RWE revamps CO2 buying strategy

Published 08:23 on March 10, 2015  /  Last updated at 14:52 on May 11, 2016  / Ben Garside /  EMEA, EU ETS

German power generator RWE, Europe’s biggest corporate emitter, shifted the way it managed its CO2 purchases last year amid thinner profit margins for producing thermal power, the company said in its annual results.

German power generator RWE, Europe’s biggest corporate emitter, shifted the way it managed its CO2 purchases last year amid thinner profit margins for producing thermal power, the company said in its annual results.

Presentation slides showed RWE hedged forward slightly more than 20% of its year-ahead western European hard coal and gas-fired generation, down from 40% a year earlier.

The company said it had a “new CO2 purchase policy” which involves buying more EUAs after the year they are required to cover emissions for, rather than simply buying whenever forward electricity sales are made.

“We changed our procurement strategy for CO2 emission certificates in 2014. While until 2013 we purchased most of the certificates in the same year as the CO2 was emitted, we shifted the timing for the purchase of the certificates we needed for 2014 to the beginning of 2015, the year we have to submit them. This general policy will continue for the time being,” said RWE’s CFO Bernhard Guenther in a webcast analyst conference call.

Jan Frommeyer, an analyst at ICIS-Tschach, said it was highly doubtful that this meant RWE had entered the market to buy more than 140 million spot EUAs in Q1 2015, as it would have been almost enough to absorb all the supply sold at auction by governments over the period.

Buying on this scale would likely have sent prices well above current levels near €7.

Frommeyer said it RWE was likely continuing to hedge as normal, but using futures that expire in Jan., Feb. and Mar. 2015 rather than the far more liquid Dec-2014 contract.

“We also saw in the open interest a higher demand for non-December deliveries, which backs this interpretation,” he said, referring to exchange data.

ACCOUNTING SHIFT

A carbon trader agreed with this view, suggesting that RWE may be doing this mainly for accounting purposes, to postponing EUA-related cash flow by a year.

RWE’s spokesman gave no further details at the time of press.

In its financial results, RWE re-iterated its long-held stance of hedging much of its electricity sales forward to guard against carbon and fuel price movements.

“We sell forward most of the output of our power stations and secure the prices of the required fuel and emission allowances in order to reduce short-term volume and price risks,” it said.

RWE’s hedging rates are closely watched by market participants as the company’s CO2 output accounts for almost 10% of all emissions covered in the EU ETS. As the main buyers of EUAs, the purchase patterns of utilities can have a major bearing on price levels.

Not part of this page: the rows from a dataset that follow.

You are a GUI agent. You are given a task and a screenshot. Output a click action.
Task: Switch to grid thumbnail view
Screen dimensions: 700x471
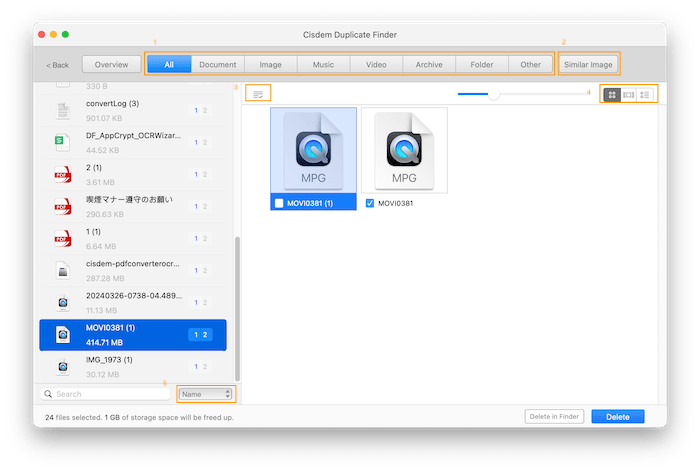coord(612,94)
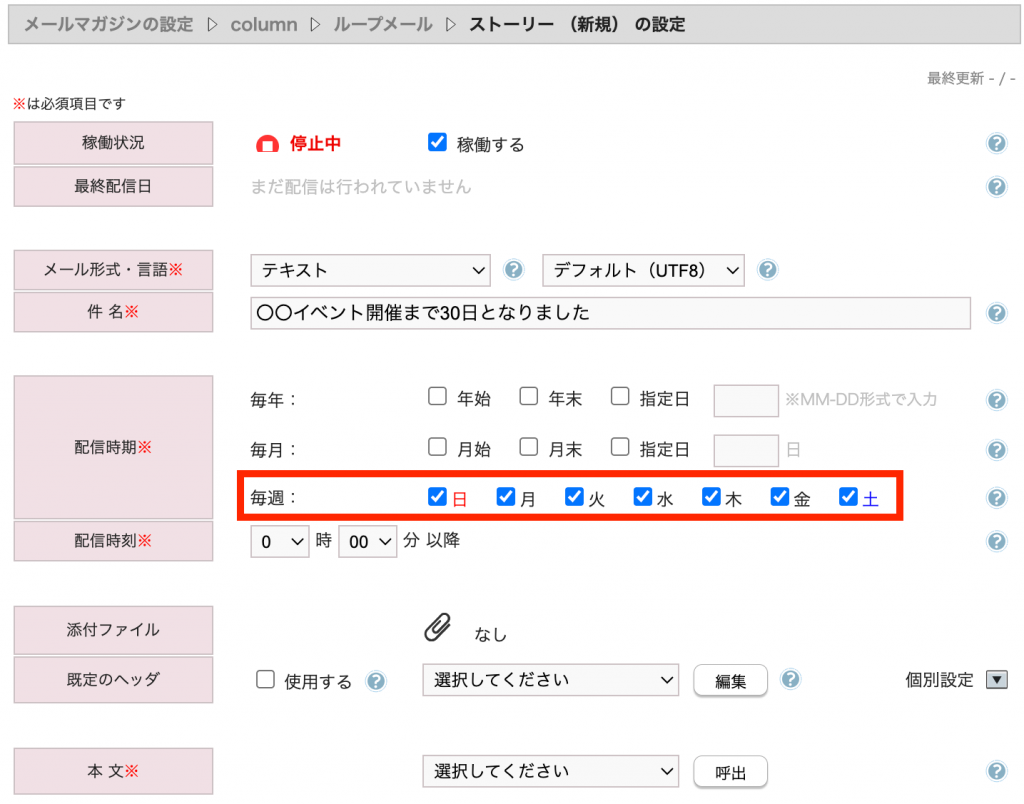
Task: Click help icon right of 編集 button
Action: click(790, 680)
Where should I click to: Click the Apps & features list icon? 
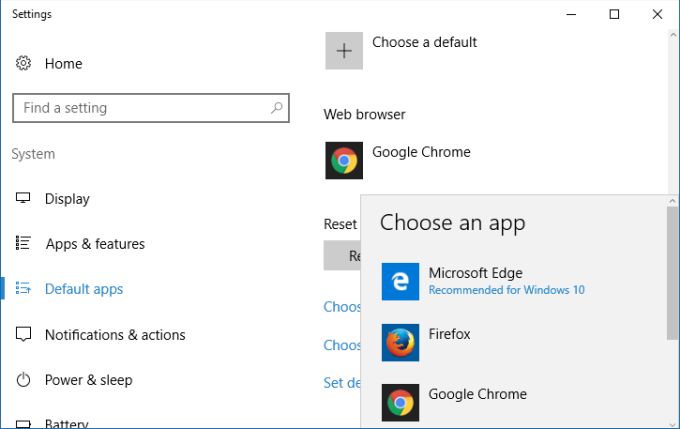tap(23, 243)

RWE said its cashflows in 2014 had improved by €0.8 billion to €5.6 billion, mainly due to a €2.1 billion relief from its “higher reduction in CO2 inventories”.

It said it received 5.8 million free EUAs for 2014 and that overall “this represents a shortage of 148.3 million metric tons, which we made up for by buying emission allowances, mostly in early 2015.”

OUTPUT DOWN 5%

RWE’s total electricity generation fell by 5% to 208.3 billion kilowatt hours (kWh) in 2014 mainly due to unplanned shutdowns for repairs at lignite power stations and the 2013 closure of the UK’s Didcot A coal-fired power station, the company said.

– Electricity sales volumes decreased by the same margin, 5%, to 258.3 billion kWh, which RWE said was due to milder weather cutting demand for heating.

– The company said that it expected energy consumption to be higher in 2015 amid more normal, cooler weather and projections of economic growth.

– RWE’s EU-based CO2 emissions also fell 6% year-on-year to 154.1 million tonnes from 163.9 million tonnes, but the overall drop in generation meant the carbon intensity of the group’s output only dropped slightly to 0.745 tonnes/MWh, down from 0.751.

– “The highly efficient gas-fired power stations we commissioned as part of our new-build power plant programme were unable to make the desired contribution to improving our CO2 balance due to the unfavourable market conditions for these plants,” its results statement said.

– The company has an internal target to cut its carbon intensity to 0.62 tonnes/MWh by 2020.

– RWE said all of its carbon credit portfolio of CDM and JI credits, amounting to 47 million units, had been submitted for compliance.